- About this task: Below are the records; give again exactly the line with "272x225 pixels.", the line with "Click the browser address bar behind dialog", and each line that lies between them, and nothing besides.

- Data for the task:
[Start of Attachment]

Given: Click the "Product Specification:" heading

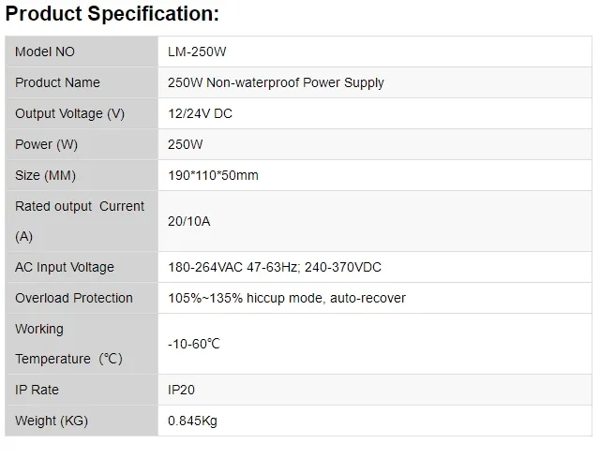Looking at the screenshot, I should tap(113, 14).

[End of Attachment]
[Start of Attachment]

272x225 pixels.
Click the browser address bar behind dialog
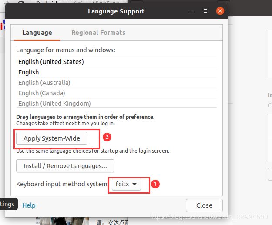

[End of Attachment]
[Start of Attachment]

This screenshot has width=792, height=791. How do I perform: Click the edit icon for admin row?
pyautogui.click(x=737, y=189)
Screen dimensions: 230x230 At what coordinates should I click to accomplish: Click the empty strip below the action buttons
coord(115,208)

[End of Attachment]

- Result of the exercise:
272x225 pixels.
Click the browser address bar behind dialog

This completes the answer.